Mini Review Creative Commons, CC-BY
The Use of Cross-Sectional and Longitudinal Weights in Korean Health Panel Survey
*Corresponding author: Kyu Seong Kim, Professor of Department of Statistics, The University of Seoul, South Korea.
Received: September 28, 2020;Published: October 15, 2020
DOI: 10.35097/AJBSR.2020.10.001539
Introduction
In household panel surveys, the same households and individuals are interviewed at multiple time points and then information is obtained from them. Panel studies have considerable analytical advantages over one-time surveys such as analysis of gross change, analysis of unit-level change, analysis of time related characteristics of events and identifying causality [1,2]. However, panel surveys often suffer from a high degree of panel attrition between waves, where panel attrition means the continued loss of respondents from the original sample due to mortality, migration between waves and survey non-response [2,3].
The Korean Health Panel Survey
The Korean Health Panel (KHP) survey is a household panel survey conducted by the Korean Institute for Health and Social Affairs. The KHP survey was designed to examine medical service use, out-of-pocket healthcare payments and uninsured medical services. The KHP survey has provided not only information on health care utilization and health care expenditure among household and individuals, but also various factors such as socioeconomic characteristics, chronic conditions, private health insurance, and health behaviours [4,5].
The original KHP sample was selected in 2008 via a stratified cluster design. Based on 2005 census data as a frame, the whole nation was stratified by 16 provinces and about 8,000 households were allocated in each province. In the first stage of selection, 389 census districts were selected by the probability proportional to cluster size sampling method and 10 households were selected randomly in the selected census districts in the next stage [6].
When it was introduced in the 2008 reference year, the survey was intended to provide longitudinal data as well as crosssectional data, but over the years, the precision of cross-sectional estimates become lower and lower because of panel attrition.
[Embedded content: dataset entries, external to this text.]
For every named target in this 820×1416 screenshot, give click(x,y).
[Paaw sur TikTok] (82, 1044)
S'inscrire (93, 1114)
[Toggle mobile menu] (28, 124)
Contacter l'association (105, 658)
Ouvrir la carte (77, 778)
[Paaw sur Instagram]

In order to compensate for the weakness, the top-up sample of 2,500 household was selected in 2013 from the 2010 census data using a similar design as the original sample design of 2008 and was added to the survey [7]. The KHP sample has evolved over time due to following rules, population and household changes, and sample attrition. Table 1 shows the evolution of sample households from 2008 to 2018 reference year (Table 1).
Cross Sectional and Longitudinal Weights
Many panel surveys provide two kinds of weights, cross-sectional weights and longitudinal weights to data users. Basic distinction between the two weights comes from the different populations to be represented. There are 2t-1 possible combinations of populations that can be represented by a t-wave panel survey. Among them t are cross-sectional populations and (2t-1-t) are longitudinal populations [2]. Annual cross-sectional target population changes every year due to birth, death and immigrants. For this reason, the cross-sectional sample for a given year is composed of all longitudinal persons and cohabitants living with longitudinal persons on the corresponding reference year [8-10]. Survey weights are attached to the sample units and used to estimate population parameters. The cross-sectional weights are useful for Cross-sectional populations and the longitudinal weights are useful for longitudinal populations.
In KHP survey, both cross-sectional weights and longitudinal weights has been constructed and provided to data users from the first year of 2008. The following Table 2 shows the estimated individual’s medical expenditures from cross-sectional and longitudinal respondents on the original panel each year, where cross-sectional weights and longitudinal weights are used to calculate the estimates respectively (Table 2).
From the table we found four meaningful results. First, both the number of longitudinal and cross-sectional respondents is decreasing due to panel attrition, which is the same as the case of households. Second, cross-sectional sample size is greater than longitudinal sample size because of cohabitant in the sample households. For an example of 2018 year, the longitudinal sample size went down to 11,388 individuals, which is at most 90.9% of the cross-sectional sample. Third, the individual’s medical expenditures are increasing in both samples, which can be explained by aging effect of panel members and economic growth effect. Finally, two estimated medical expenditures are similar and not significant in each year. It may be due to the shortage of cohabitant sample.
Summary
In this review, I addressed the Korean Health Panel survey, which is a household panel survey, started in 2008. The survey has provided some useful information on health care utilization and health care expenditure as well. Like other panel surveys, the KHP survey has suffered from panel attrition. To support the crosssectional representativeness of the survey due to panel attrition, a top-up sample was added in 2014. Both cross-sectional weights and longitudinal weights has been constructed and used to estimate the cross-sectional population parameter as well as longitudinal population parameter each year.